Though Serbs and Croats as well as Muslims practice ganga, Petrovic’s comment is obviously no metaphor for politics, and the Bosnia collection doesn’t work as background music to For/Za Sarajevo, a living tombstone of essays and classic texts running in both English and Serbo-Croatian. The CD is from what was a country, the journal number is a cemetery map. There are no atrocity photos, just a few pictures of people, artworks, objects, architecture. Entries open with an almost biblical incantation from Mesa Selimovic’s 1966 “The Dervish and Death” (“I begin this, my story, for naught—with no benefit to myself nor to others, from a need that is stronger than profit or reason, that my record remain”) and move toward Tomaz Mastnak’s enraged, incisive “A Journal of the Plague Years: Notes on European Anti-Nationalism,” where the legacy of fascism meets the unfinished business of the Enlightenment (Voltaire, on Muslims: “It is not enough to humiliate them, they should be destroyed”). “I would not call this a conspiracy,” Mastnak says of Europe’s acquiescence in the Bosnian genocide. “It is more like a dream coming true.”

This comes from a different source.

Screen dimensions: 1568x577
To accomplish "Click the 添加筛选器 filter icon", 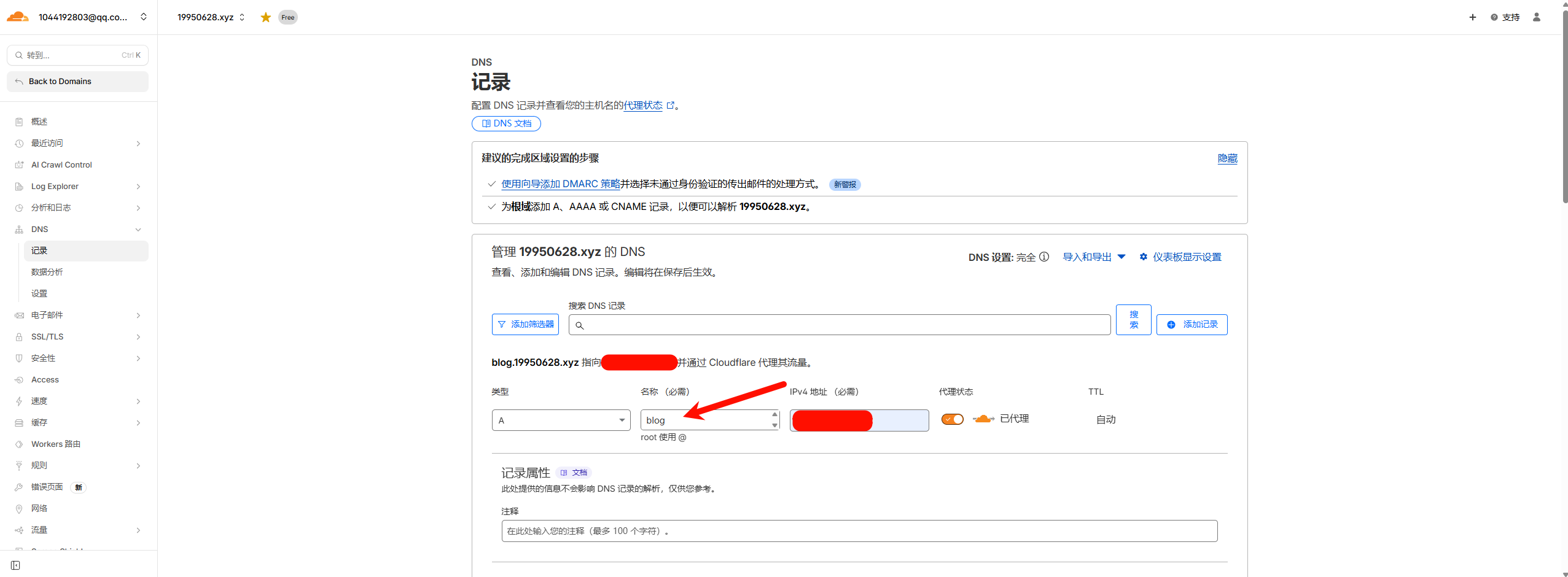I will 502,324.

“DON’T LET THEM KILL US,” read the banner, in English, carried by the 13 swimsuited contestants in the Miss Besieged Sarajevo contest. In a way, you can find them all in the most striking art in For/Za Sarajevo, Mustafa Skopljak’s 1993 Sarajevo 91′ 92′ 93′ 94′, from the OBALA Gallery’s Witness of Existence project. Little terracotta faces with odd expressions are placed in holes on a bed of dirt; it’s a graveyard, but all the graves are open and everybody, from whatever century or religion, is still alive and looking right at you.
6. 7. 8. Mekons: “Millionaire” and I Love Mekons (both Quarterstick) and The Mekons Story, 1977-1982 (Feel Good All Over reissue, $12 postpaid, P.O. Box 148428, Chicago, IL 60614)
I love Mekons, which has been wandering in the desert of the music business since at least 1991, is muscular, confident, anguished—perhaps just right for a group that currently rotates on a Chicago-New York-London axis. Yet “Millionaire” (with three live tracks appended) all but floats over the rest of the music, Sally Timms’ rich country vocal so soulful and Tom Greenhalgh’s guitar such an upheaval the tune deserves its own disc. As for The Mekons Story (originally led by the pre-title it falleth like the gentle rain from heaven), it’s a strange assemblage of scraps and shouts, broken promises and drunken regret: a stirring would-be suicide note from a time, now more than ten years gone, when the already-old band first tried to give up the ghost.
9. Al Kooper: Rekooperation (MusicMasters/BMG)
Blues and soul instrumentals—a jam on Richard Thompson’s “When the Spell Is Broken” keeping company with “Soul Twisted” and “Honky Tonk”—but after hours, with the doors locked, somebody stealing the tape that wasn’t supposed to be running anyway.
10. CBS-TV: Philadelphia Phillies/Toronto Blue Jays, game two, World Series (Toronto, October 17)
Lest we forget: with the Phillies’ John Kruk, the coolest guy what is what am this night, at bat, a camera panning the stands for celebrities zoomed in on the only man in the place whose hair could make Kruk’s look good. In a just world this is what Michael Bolton would be remembered for.